С этими словами Музафир и его бойцы вышли в сопровождении спецназовцев. Зимин вопросительно посмотрел на командира, но ничего спрашивать не стал. «Научился, — горько подумал Котов, — стал понимать, что во время боевого задания глупых и неуместных, равно как и праздных, вопросов задавать нельзя».
— Алейников, — позвал командир. — Выкатывайте вездеходы за периметр, грузите все, что успели снять. Крякин, наверх! Наблюдение до последнего. Спустишься по моему приказу. Вот так, Олег!

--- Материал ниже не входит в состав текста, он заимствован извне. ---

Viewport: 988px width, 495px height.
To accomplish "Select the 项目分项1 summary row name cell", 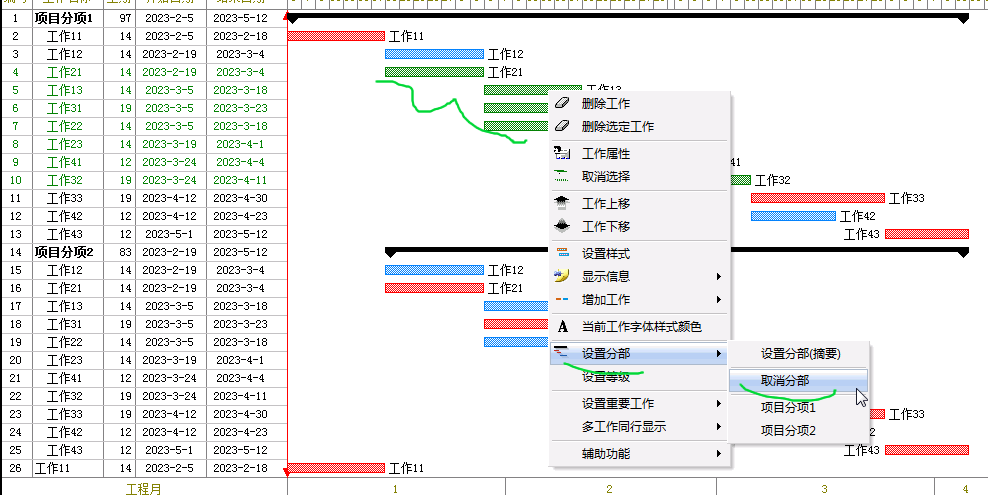I will (64, 18).
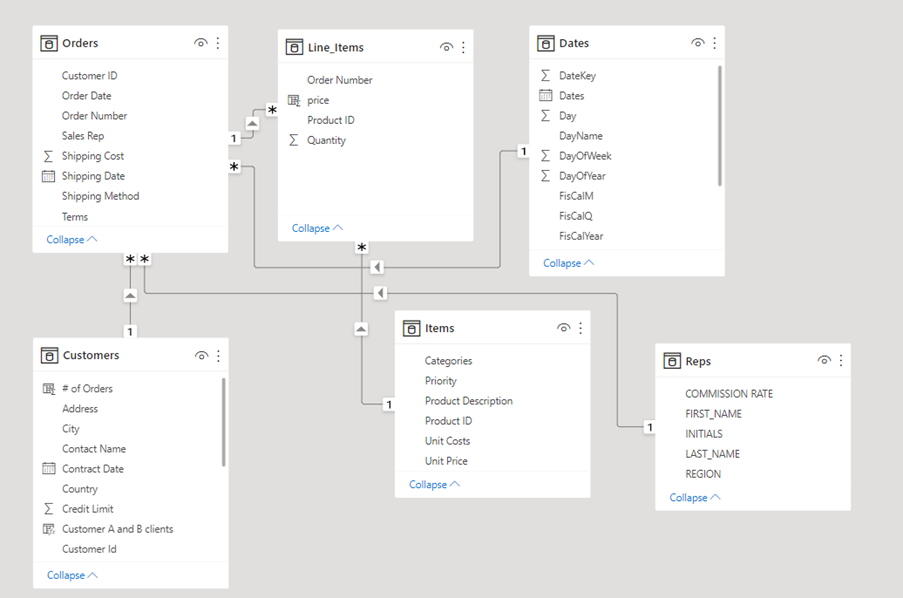Toggle visibility of the Orders table
Screen dimensions: 903x598
click(x=201, y=43)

Последнее предназначалось Зимину. И надо отдать должное, лейтенант с энтузиазмом отправился помогать бойцам грузить и выкатывать в темноте вездеходы. Через двадцать минут все было готово. Заработали двигатели, тихо заурчав в черноте ночи. Пробежал последний спецназовец — Боря Крякин.
— Порядок и тишина, командир!
— Вперед! — приказал Котов, надвигая на глаза прибор ночного видения.
Группа выбиралась на юг около часа. Двое спецназовцев на последних вездеходах сидели задом по ходу движения и осматривали окрестности и территорию завода. Признаков преследования или хотя бы оживления в районе цехов завода не было. Вскоре последовал вызов от Сидорина. Котов остановил группу и велел заглушить моторы.
— Слушаю, товарищ полковник!
— Изменения в ситуации есть? — коротко спросил Сидорин.
— Есть подозрения, что на территории завода скрываются курдские беженцы, товарищ полковник. Принимаю меры к уточнению.
— Понятно, — проворчал Сидорин. — Я чувствовал, что ты что-то недоговариваешь. Ты понимаешь, что мы не можем нанести удар, если там есть гражданское население?
— Так точно!
— Ты понимаешь, что наносить удар надо, потому что сепаратисты могут изменить ситуацию на фронте под Алеппо?
— Так точно, товарищ полковник!
— Котов, я от тебя устал, — вздохнул Сидорин. — Ладно, докладывай свои соображения.